D. An essay on the opening story can be used as an extra credit opportunity. If you would like to get more points, write a six-paragraph essay answering the questions above in good paragraphs (1 opening sentence, 2-3 main idea sentences, 1 summary and transition sentence). Make note that although this assignment is long and fairly difficult, you will be given only 10 points for it. The reason for it is that the extra credit points must be extra hard to get.

SENSE AND SENSIBILITY STORY

Two teenage sisters, growing up in eighteenth-century England. One with “regular features and a remarkably pretty figure,” the other “more striking . . . her face so lovely that in the common cant of praise she was called a beautiful girl.”1 Two sisters, doomed to live parallel lives of emotional heartbreak. Two sisters, similar in many ways except one: their firm beliefs regarding how best

to manage life’s deepest joys, passions, and sorrows.

Published in 1811 (and reenacted in the 1995 movie), Jane Austen’s novel Sense and Sensibility tells the story of the Dashwood family, focusing on the romantic entanglements and resulting emotions of sisters Elinor and Marianne. United in family and friendship, the sisters are divided in their views on expressing emotion. Marianne believes that emotions should be openly vented; Elinor maintains they should be silenced (Ballaster, 1995).

Throughout the story, Elinor and Marianne clash over how emotion should be communicated in relationships. Elinor falls in love with Edward, an unassuming English gentleman. Knowing her family’s tendency to exaggeration, Elinor tempers her words carefully when sharing her feelings about Edward: “I do not attempt to deny that I think very highly of him—that I greatly esteem, that I like him.” Marianne is outraged by such tepid expression of romantic passion. “Esteem him! Like him! Cold-hearted Elinor! Use those words again and I will leave the room this moment.”

When Marianne falls for Willoughby, a dashingly handsome and equally ardent connoisseur of life’s passions, her expressions of love contrast sharply with Elinor’s cool reserve. Marianne’s uninhibited communication prompts Elinor to chide her, provoking Marianne to lash back: “I see what you mean. I have been open and sincere where I ought to have been reserved, spiritless, dull, and deceitful.”

In Marianne and Elinor, Austen gave human form to rival notions of emotion management in nineteenth-century British society. Marianne embodied “sensibility”: She experienced unmediated emotional reactions and communicated them uninhibitedly (Ballaster, 1995). In extreme form, sensibility is characterized by selfish wallowing in emotion to the exclusion of concern for others. The opposite of sensibility is “sense,” personified by Elinor. People who use this approach to emotion management perceive the surrounding world in a dispassionate fashion and suppress their emotions for the betterment of others (Ballaster, 1995).
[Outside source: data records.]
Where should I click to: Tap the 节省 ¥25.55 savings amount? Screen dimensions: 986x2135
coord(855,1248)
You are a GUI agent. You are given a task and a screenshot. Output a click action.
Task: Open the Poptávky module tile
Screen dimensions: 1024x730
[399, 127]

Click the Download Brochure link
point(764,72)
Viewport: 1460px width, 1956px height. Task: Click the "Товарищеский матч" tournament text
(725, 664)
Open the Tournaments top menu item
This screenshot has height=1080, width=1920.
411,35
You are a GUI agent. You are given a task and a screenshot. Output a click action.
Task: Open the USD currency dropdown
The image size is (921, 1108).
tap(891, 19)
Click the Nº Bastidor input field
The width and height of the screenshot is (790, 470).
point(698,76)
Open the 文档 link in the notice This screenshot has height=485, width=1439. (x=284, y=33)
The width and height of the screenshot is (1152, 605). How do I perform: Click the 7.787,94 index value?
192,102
In her novel, Austen pits Elinor’s sense against Marianne’s sensibility, demonstrating how these rival approaches lead the sisters to respond to similar events in contrasting ways. For example, when Marianne discovers that Willoughby is engaged, she explodes into hysterics and sinks into a deep depression. When Elinor finds out that Edward is betrothed, she suppresses her reaction so as not to worry her sisters and mother. Importantly, neither response yields particularly positive outcomes. Elinor suffers months of unspoken torment because of her sense, and Marianne falls gravely ill owing to her sensibility.

Two hundred years ago, Jane Austen used rival approaches to managing emotional experience and expression as narrative tools to divide fictional characters. Today, sense and sensibility continue to divide many of us from constructive relationship outcomes that would be attainable by managing our emotions differently. But we needn’t emulate Elinor or Marianne. Instead, we can learn to skillfully manage our emotions in ways that avoid extremes of sense and sensibility, improve our communication, and create satisfying interpersonal relationships.